The Friars fell behind in the third. Ender Inciarte hit a leadoff single, and a one-out sac bunt put him in scoring position for Ozzie Albies, who doubled him home. Inciarte scored again in the fifth when he took Ross yard.
The Pads had a great opportunity to answer back in the sixth when A.J. Ellis led off with a double. Tyson did his job and bunted him over to third, even after fouling off the first two pitches. A weird ball off the glove of third baseman Johan Carmago put Jose Pirela on first with an infield single, but didn’t advance Ellis. And then, in another episode of That’s So Padres, Cory Spangenberg and Eric Hosmer both popped out to end the inning.
Tyson’s night ended when he started the seventh by beaning Tyler Flowers. Except the only person who seems to think the pitch caught Flowers’ fingers was home plate umpire Mark Ripperger, as neither Flowers nor Ellis behaved like anything unusual had happened. But the replay dorks in New York refused to overturn the call, and Flowers was awarded his base. Robbie Erlin took over, but couldn’t hold Flowers. A single, a wild pitch, and a ground out plated the third Atlanta run of the night.
The Friars finally got on the board in the eighth with a two out rally. Pirela and Spangy started it with singles, and Hosmer plated them both with his twentieth two-bagger of the year.

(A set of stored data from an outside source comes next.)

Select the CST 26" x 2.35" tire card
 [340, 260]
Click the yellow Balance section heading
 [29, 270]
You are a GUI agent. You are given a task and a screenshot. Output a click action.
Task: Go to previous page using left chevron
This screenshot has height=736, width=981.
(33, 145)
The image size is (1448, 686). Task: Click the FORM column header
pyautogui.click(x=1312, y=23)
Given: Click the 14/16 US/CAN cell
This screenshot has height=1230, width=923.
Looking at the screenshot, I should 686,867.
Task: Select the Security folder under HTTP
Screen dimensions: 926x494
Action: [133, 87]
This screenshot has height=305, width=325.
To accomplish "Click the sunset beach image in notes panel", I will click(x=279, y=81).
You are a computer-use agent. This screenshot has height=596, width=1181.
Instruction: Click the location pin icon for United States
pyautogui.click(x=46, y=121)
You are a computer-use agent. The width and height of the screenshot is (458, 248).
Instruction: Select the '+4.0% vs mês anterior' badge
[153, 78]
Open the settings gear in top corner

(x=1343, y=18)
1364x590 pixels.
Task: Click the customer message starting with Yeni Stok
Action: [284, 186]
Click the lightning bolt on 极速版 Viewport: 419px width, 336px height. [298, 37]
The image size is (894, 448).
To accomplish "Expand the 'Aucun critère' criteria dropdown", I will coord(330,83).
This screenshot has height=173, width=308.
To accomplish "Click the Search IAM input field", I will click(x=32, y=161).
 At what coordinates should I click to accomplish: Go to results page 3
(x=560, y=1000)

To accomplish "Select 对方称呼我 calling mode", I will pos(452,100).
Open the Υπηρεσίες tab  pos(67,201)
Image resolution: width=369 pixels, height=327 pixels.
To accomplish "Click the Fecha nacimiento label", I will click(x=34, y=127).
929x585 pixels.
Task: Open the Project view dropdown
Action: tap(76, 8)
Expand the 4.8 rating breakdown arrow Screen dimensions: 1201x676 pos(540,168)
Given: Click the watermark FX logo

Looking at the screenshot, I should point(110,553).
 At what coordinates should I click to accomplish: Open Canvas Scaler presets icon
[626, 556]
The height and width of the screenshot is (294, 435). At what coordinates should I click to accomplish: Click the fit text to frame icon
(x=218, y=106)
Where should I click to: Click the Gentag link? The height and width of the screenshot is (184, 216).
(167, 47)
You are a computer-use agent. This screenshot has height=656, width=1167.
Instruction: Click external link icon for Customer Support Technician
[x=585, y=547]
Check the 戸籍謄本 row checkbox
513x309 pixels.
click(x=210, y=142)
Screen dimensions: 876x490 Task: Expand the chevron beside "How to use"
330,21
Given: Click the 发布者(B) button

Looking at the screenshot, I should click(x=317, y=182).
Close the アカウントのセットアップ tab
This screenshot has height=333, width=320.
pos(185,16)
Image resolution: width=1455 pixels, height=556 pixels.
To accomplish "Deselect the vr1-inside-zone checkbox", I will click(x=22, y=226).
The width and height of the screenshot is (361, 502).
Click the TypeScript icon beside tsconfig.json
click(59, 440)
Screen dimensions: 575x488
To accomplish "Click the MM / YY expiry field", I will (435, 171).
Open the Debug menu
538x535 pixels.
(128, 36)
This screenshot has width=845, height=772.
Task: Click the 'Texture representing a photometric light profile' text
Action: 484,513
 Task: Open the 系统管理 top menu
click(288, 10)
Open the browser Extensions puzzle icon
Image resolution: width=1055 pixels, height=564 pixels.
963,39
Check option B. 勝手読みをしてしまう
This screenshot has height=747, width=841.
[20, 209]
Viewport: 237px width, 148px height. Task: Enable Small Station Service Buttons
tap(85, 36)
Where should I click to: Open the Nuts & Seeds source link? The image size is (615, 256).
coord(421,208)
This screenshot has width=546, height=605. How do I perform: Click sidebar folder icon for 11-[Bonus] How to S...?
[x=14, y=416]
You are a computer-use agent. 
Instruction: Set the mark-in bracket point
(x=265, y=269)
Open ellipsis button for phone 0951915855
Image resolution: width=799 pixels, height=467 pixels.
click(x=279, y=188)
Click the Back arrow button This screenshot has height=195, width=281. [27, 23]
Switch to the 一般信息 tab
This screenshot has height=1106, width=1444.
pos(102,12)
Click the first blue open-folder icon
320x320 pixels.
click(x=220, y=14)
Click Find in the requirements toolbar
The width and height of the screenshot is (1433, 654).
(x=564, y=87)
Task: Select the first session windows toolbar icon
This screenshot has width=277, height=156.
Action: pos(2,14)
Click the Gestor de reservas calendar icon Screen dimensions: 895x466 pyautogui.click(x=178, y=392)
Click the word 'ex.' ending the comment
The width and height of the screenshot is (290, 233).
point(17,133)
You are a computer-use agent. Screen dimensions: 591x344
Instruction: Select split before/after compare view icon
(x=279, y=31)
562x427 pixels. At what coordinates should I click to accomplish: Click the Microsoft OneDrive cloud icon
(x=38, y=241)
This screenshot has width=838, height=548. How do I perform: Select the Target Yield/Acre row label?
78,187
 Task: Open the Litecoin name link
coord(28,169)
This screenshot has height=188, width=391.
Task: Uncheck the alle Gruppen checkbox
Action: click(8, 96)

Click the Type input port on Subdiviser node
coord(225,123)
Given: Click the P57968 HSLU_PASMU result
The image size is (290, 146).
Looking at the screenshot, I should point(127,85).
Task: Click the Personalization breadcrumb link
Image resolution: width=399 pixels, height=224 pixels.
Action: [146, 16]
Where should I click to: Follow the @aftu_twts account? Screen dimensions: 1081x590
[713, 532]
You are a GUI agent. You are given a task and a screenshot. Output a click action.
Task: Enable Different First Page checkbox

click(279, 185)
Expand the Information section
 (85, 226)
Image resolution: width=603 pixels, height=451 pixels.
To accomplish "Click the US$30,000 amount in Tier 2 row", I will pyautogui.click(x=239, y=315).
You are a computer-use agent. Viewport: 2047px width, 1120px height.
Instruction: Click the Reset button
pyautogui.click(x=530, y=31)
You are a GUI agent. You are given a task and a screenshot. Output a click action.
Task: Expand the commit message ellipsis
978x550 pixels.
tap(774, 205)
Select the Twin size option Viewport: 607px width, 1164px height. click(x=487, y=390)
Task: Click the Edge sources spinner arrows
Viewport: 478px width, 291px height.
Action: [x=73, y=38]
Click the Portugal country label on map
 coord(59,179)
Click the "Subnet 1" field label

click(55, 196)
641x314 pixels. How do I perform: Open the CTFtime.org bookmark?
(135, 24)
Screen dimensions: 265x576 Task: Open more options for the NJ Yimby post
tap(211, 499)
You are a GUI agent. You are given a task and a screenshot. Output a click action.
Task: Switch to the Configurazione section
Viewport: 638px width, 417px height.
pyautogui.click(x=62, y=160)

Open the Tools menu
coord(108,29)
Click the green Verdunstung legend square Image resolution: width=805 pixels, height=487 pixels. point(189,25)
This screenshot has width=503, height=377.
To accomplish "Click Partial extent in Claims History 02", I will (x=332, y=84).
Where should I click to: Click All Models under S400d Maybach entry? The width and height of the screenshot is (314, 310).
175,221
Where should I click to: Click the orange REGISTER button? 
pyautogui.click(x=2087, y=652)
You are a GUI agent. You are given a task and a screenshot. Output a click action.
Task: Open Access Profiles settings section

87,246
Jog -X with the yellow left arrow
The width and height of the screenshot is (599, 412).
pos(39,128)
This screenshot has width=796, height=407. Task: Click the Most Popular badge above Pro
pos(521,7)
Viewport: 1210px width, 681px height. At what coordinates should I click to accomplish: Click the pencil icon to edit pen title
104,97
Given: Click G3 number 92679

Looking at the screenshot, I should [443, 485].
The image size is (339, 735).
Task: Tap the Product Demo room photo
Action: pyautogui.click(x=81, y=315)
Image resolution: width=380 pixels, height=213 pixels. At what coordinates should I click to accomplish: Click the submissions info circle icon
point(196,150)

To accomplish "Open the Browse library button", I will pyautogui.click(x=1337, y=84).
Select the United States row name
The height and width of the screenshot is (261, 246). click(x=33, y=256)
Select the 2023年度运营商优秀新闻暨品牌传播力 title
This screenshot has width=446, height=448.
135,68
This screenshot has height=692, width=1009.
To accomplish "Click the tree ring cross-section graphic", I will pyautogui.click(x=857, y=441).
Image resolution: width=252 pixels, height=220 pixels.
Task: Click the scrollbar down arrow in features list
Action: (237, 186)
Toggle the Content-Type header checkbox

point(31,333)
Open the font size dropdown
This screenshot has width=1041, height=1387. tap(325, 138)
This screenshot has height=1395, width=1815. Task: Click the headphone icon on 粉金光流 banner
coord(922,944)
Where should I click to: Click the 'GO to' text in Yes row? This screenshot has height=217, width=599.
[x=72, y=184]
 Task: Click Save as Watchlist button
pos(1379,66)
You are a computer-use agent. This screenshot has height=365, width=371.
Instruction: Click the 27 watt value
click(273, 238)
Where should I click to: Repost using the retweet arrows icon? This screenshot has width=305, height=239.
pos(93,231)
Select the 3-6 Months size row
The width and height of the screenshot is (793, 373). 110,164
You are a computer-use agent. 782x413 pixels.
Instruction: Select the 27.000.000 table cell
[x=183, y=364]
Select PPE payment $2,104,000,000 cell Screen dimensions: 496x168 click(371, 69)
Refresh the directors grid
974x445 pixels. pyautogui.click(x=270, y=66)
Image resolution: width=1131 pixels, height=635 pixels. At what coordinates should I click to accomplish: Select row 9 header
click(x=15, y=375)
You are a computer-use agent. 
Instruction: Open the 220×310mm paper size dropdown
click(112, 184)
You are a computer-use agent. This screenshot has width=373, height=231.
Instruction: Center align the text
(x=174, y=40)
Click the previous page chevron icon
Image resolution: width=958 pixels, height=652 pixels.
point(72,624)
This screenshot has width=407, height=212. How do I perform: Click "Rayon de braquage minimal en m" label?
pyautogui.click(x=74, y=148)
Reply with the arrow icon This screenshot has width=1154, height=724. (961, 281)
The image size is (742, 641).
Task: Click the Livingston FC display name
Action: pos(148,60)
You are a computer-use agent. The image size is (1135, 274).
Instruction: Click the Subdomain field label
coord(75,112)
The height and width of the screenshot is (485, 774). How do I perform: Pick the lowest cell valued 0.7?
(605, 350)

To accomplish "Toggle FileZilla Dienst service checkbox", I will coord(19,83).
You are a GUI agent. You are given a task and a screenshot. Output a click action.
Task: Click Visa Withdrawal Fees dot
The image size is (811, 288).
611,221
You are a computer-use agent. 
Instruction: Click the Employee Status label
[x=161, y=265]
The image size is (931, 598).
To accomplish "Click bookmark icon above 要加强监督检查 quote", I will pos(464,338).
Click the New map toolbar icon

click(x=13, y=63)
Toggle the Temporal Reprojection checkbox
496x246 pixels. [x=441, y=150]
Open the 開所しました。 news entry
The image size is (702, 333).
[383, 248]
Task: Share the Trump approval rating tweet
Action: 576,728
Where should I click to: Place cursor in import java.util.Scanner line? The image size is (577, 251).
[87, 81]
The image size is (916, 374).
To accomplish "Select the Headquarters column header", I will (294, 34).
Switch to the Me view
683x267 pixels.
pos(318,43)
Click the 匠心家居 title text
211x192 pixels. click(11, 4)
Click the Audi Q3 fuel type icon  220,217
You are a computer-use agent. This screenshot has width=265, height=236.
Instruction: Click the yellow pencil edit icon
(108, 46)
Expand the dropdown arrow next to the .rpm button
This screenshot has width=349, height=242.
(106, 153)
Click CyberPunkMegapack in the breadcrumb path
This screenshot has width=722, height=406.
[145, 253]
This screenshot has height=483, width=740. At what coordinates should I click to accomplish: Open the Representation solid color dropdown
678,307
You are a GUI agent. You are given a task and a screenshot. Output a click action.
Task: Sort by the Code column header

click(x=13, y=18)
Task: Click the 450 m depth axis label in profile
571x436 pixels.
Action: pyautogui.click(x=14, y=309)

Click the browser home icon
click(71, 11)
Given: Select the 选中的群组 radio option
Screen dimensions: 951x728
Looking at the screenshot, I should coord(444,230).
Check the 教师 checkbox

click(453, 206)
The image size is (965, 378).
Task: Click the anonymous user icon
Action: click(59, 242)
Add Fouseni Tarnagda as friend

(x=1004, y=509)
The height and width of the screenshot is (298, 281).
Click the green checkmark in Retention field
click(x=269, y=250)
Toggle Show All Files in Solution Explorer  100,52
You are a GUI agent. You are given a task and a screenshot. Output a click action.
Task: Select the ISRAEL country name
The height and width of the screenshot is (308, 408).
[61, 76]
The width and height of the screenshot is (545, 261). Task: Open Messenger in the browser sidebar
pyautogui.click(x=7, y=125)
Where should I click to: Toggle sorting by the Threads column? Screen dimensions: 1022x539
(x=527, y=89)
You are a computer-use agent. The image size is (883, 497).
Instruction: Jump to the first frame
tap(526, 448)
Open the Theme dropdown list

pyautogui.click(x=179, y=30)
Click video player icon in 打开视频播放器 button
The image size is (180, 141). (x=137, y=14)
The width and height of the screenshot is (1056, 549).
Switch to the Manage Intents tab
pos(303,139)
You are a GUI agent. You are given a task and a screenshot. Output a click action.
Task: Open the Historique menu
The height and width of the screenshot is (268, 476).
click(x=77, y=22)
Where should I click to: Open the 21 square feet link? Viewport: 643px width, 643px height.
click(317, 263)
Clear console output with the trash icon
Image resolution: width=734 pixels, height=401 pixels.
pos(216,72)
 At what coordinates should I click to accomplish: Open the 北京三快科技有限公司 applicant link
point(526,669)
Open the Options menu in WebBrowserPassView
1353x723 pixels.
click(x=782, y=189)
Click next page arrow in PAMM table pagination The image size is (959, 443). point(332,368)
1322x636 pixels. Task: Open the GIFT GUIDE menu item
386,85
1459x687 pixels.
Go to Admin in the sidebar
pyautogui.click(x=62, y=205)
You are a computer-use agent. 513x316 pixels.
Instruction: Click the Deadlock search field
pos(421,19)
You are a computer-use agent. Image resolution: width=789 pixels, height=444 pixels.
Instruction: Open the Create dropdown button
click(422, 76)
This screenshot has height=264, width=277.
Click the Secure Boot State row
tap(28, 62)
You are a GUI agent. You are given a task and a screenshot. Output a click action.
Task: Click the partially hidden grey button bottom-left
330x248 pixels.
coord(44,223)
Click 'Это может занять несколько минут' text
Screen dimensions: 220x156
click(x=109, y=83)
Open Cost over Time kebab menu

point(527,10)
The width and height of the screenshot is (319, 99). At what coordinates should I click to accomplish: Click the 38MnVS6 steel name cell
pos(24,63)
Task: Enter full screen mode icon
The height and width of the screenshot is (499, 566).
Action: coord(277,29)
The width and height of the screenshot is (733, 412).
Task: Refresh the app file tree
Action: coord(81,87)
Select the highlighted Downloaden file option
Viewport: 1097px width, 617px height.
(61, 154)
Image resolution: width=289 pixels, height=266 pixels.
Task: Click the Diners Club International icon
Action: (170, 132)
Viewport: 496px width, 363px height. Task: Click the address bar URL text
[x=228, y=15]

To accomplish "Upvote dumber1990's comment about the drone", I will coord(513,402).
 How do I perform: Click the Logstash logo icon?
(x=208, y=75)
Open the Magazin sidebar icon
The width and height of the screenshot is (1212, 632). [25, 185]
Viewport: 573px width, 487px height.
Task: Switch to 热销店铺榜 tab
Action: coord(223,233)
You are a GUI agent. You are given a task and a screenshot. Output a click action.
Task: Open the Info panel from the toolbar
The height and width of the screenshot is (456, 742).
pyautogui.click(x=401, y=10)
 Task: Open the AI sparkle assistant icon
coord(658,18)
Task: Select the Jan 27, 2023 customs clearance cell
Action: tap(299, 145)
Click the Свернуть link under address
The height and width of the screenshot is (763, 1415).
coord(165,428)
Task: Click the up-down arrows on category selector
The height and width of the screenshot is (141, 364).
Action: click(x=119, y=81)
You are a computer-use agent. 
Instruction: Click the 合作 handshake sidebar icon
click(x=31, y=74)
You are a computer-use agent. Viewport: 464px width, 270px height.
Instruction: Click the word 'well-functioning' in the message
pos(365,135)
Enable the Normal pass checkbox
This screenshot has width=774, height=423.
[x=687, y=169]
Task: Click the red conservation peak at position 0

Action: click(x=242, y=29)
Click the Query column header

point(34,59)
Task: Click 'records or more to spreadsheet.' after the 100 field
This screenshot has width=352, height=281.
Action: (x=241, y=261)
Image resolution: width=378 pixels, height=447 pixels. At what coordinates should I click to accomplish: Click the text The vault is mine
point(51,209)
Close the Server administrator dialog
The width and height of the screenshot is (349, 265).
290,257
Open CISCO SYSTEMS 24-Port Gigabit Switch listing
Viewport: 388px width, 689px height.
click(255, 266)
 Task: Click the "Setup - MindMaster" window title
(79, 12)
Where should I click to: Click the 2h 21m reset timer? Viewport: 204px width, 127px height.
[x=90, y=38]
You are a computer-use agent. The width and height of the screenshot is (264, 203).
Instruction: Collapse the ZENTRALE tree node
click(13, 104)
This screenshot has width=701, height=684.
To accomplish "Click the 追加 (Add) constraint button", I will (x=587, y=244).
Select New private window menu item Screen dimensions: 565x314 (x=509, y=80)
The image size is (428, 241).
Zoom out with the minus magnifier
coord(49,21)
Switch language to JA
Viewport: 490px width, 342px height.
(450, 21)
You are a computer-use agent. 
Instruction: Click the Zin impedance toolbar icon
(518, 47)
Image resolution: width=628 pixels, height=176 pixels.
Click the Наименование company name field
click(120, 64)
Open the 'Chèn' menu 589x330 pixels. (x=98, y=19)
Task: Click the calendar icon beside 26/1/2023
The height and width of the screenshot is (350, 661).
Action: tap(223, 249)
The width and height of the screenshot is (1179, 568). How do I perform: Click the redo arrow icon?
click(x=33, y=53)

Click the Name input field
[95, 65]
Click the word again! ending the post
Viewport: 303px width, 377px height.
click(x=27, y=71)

Adam Cimber was doing a solid job holding the Braves to a one run lead, retiring the first two batters in the eighth, but then gave up a double to Freddie Freeman. Cimber walked Nick Markakis to get to Flowers, who hit an easy grounder to end the inning... except Cimber’s throw to first was wildly off target, allowing Freeman to score. The Friars couldn’t make up the two-run deficit in the ninth, and another series has started with a loss.
Clayton Richard heads back to the mound tomorrow after twirling a gem on Sunday. He’ll take on Brandon McCarthy, who will have the first pitch at 4:35 PM.